= Double-disk diffusion test =

Laboratory test in microbiology

A double-disk diffusion test is a kind of disk diffusion test (to test for the effectiveness of an antimicrobial agent a disk infused with it is placed on a cultivated agar dish of bacteria to see if the antimicrobial agent in the disk inhibits further growth of the bacteria.)

The double-disc synergy test (DDST) utilizes two of these disks on the cultivated agar solution, either infused with a different antimicrobial solution.

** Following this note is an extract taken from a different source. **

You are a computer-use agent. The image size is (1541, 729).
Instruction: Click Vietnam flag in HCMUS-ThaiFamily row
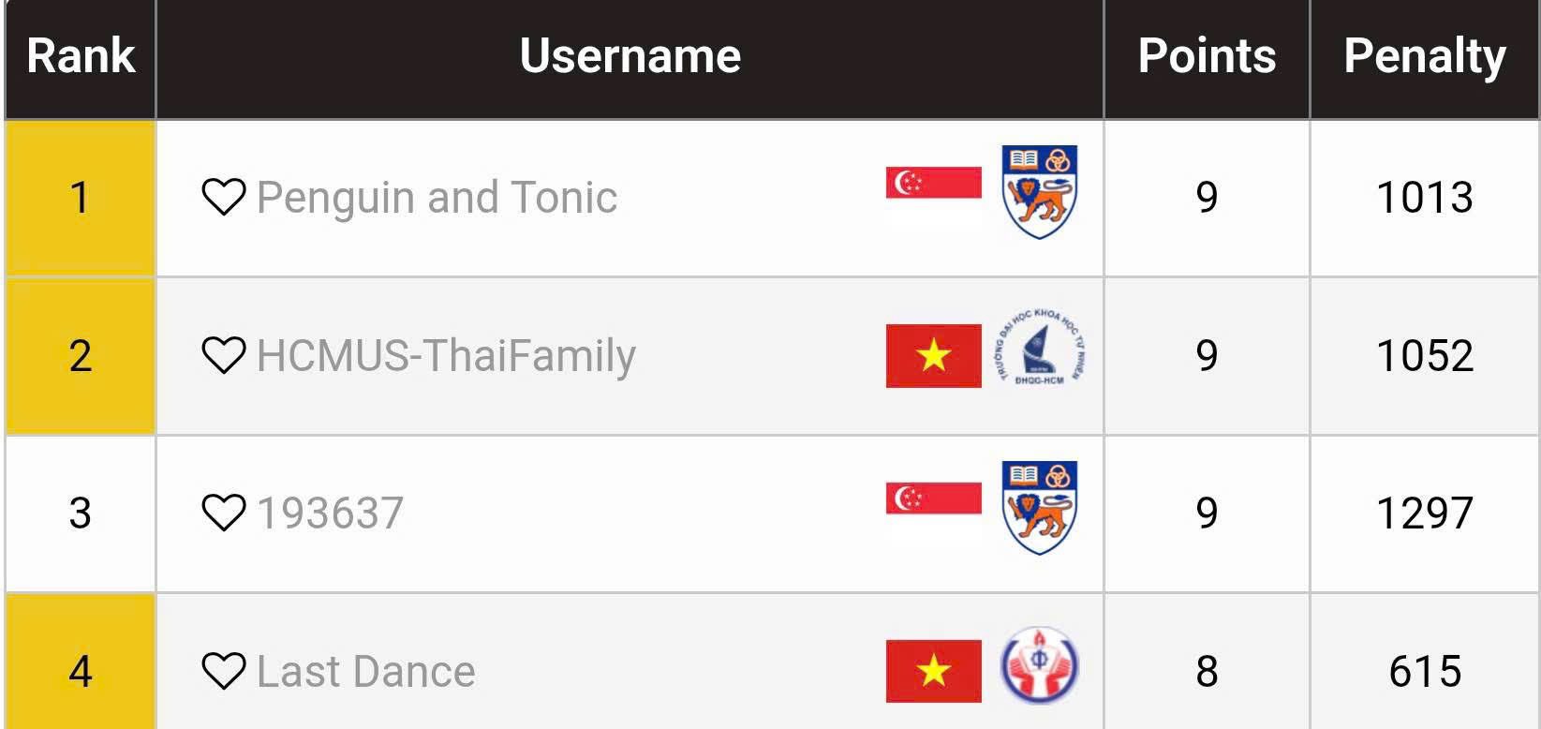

This test was recommended the standard by the Clinical and Laboratory Standards Institute in 2004 for its use against MRSA. Testing for inducible clindamycin resistance is typically performed in strains of Staphylococcus, β-hemolytic streptococci, and Streptococcus pneumoniae that demonstrate erythromycin resistance and clindamycin susceptibility. To test for clindamycin resistance certain strains of Staphylococcus aureus bacteria with natural resistance to erythromycin are chosen for cultivation on the gel. The two antimicrobial disks contain erythromycin and clindamycin and are placed 25 mm apart when testing Staphylococcus and 15 mm apart for Streptococcus. This is called a D-zone test, or D test. If a 'D' shape is formed around the clindamycin disk (distinguished from a circular zone of inhibition) then the isolate is reported as resistant to clindamycin. This occurs due to erythromycin inducing the bacteria's erm gene, and thus making it resistant to clindamycin (MLS-B phenotype).